[SHORT EXERCISE]: Starting at the line containing "Screen dimensions: 1019x578" and ending at the last line of the records, write out every line again, requests included, and shift each coordinate in the answers by adding 4 to it. Leave the pictures out of your answer.

(Element and text position records)
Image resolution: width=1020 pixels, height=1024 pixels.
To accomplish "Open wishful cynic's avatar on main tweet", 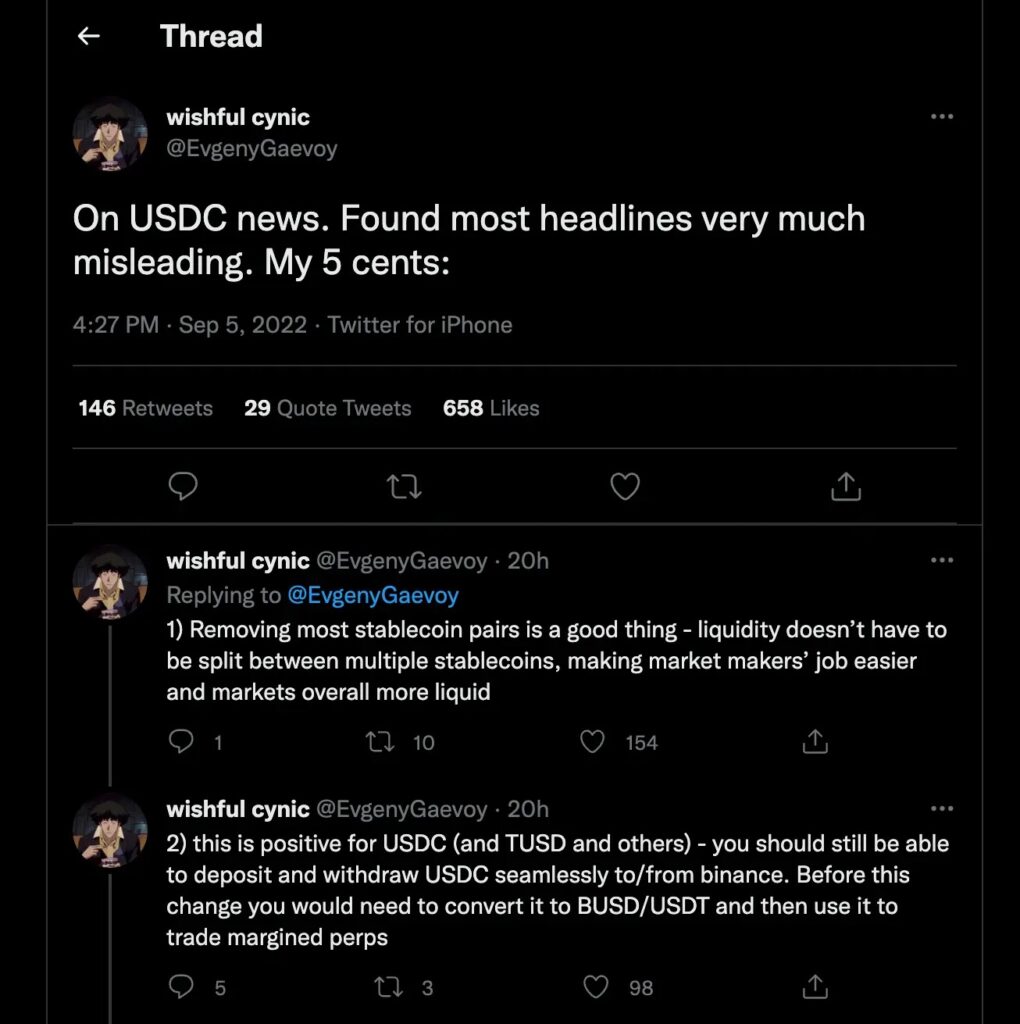I will 110,134.
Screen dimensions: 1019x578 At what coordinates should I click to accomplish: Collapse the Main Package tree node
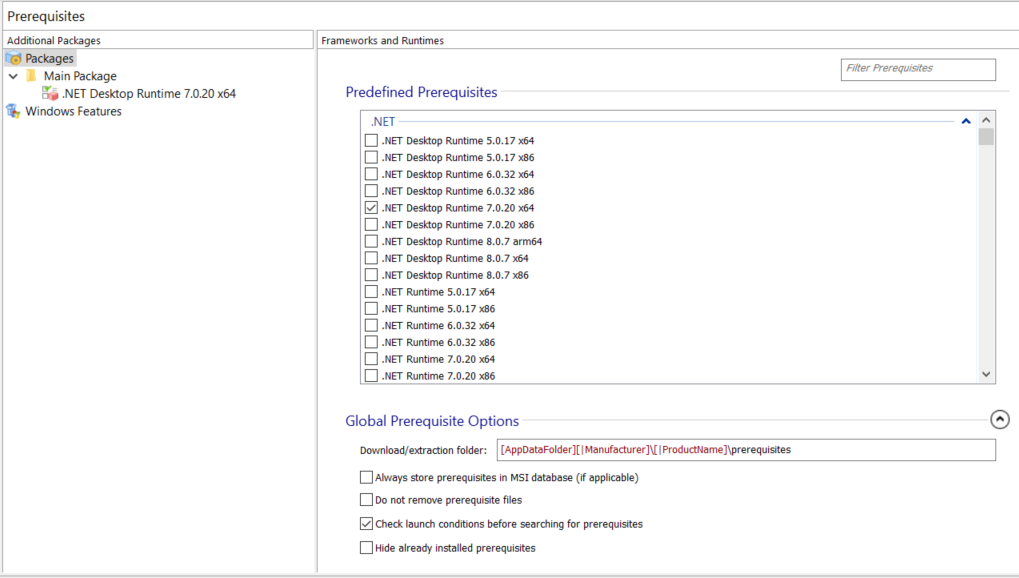(13, 76)
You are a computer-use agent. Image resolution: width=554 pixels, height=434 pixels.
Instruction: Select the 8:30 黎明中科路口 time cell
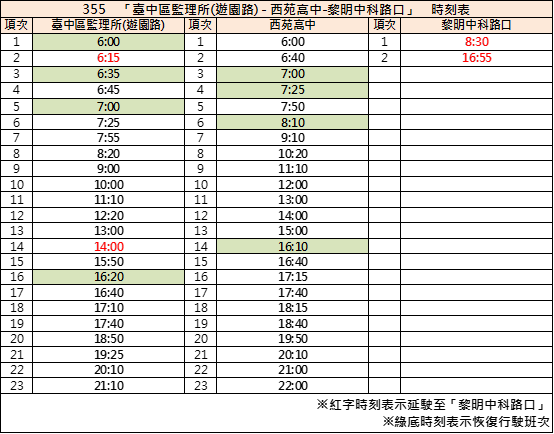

[RESULT OF THIS EXERCISE]:
Screen dimensions: 1019x578 At what coordinates should I click to accomplish: Collapse the Main Package tree node
(17, 80)
You are a computer-use agent. Image resolution: width=554 pixels, height=434 pixels.
Instruction: Select the 8:30 黎明中科路口 time cell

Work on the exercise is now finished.